What you need to do:
Every line in the data below from the one containing "Task: Open a new console view" down to the one containing "The width and", both included, must be retyped exactly; no other line is to appear.

Material shown:

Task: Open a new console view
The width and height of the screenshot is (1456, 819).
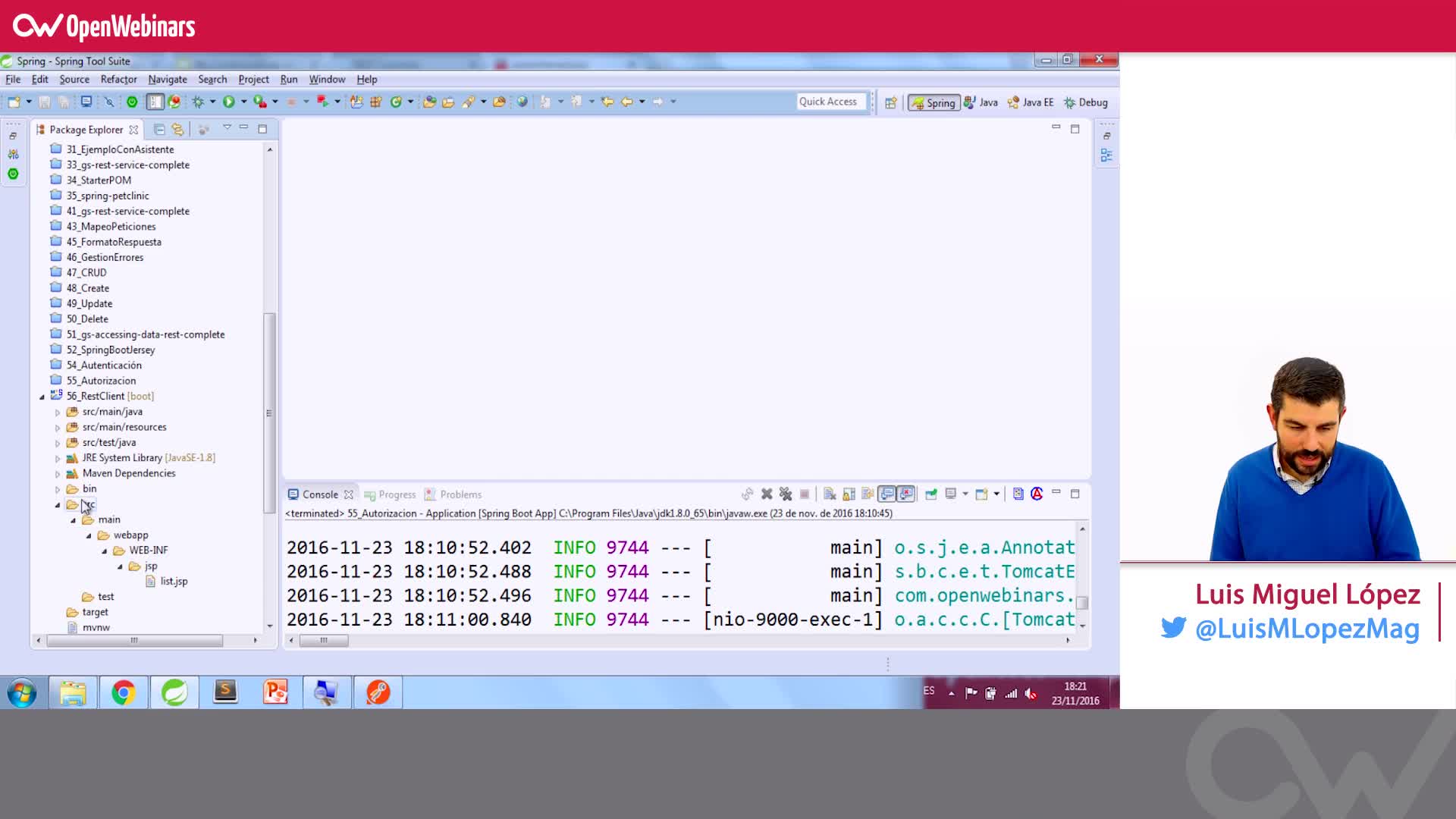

...

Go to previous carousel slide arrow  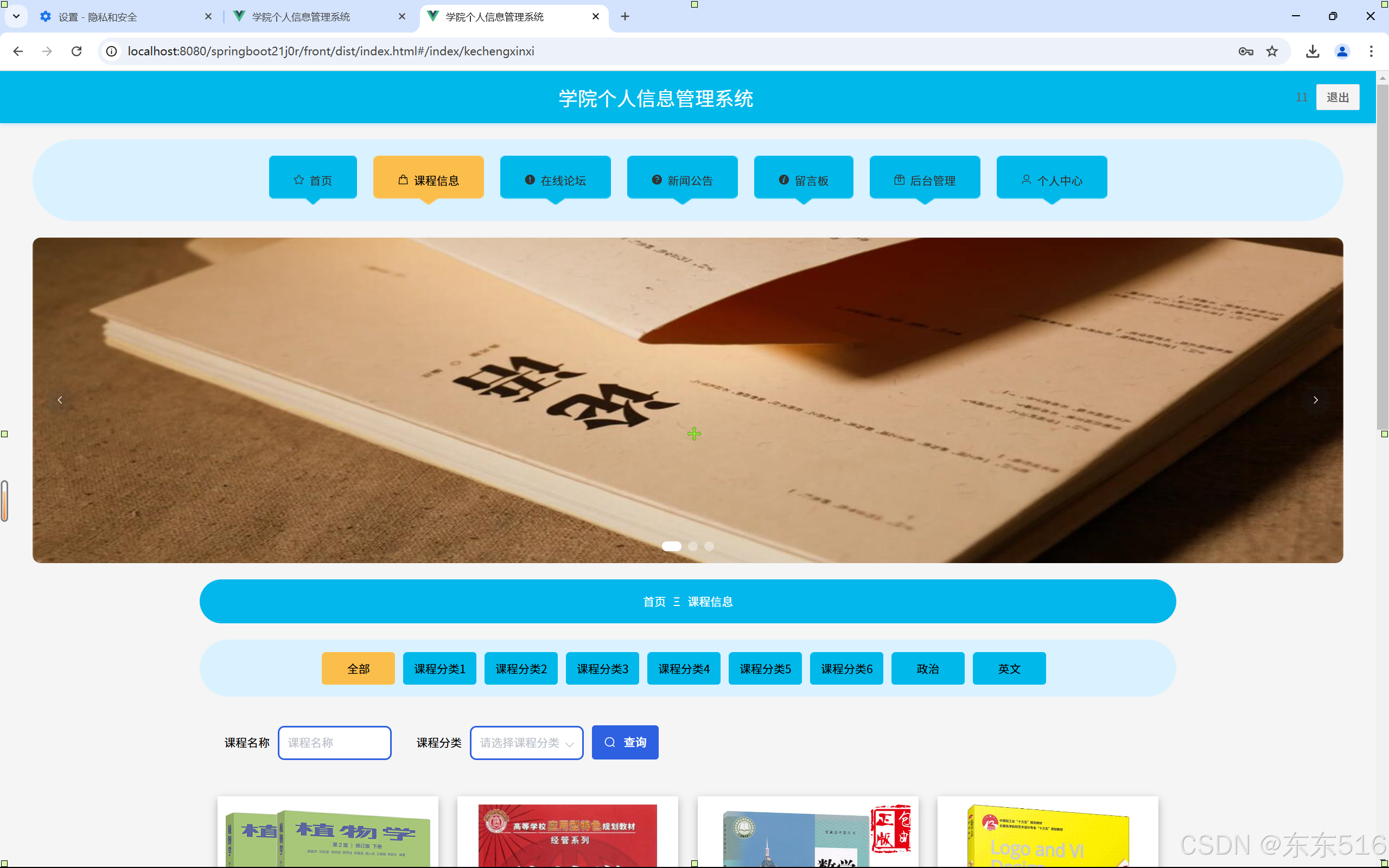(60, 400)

...

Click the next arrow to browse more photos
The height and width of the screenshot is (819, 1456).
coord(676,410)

Finished task:
Task: Open a new console view
The width and height of the screenshot is (1456, 819).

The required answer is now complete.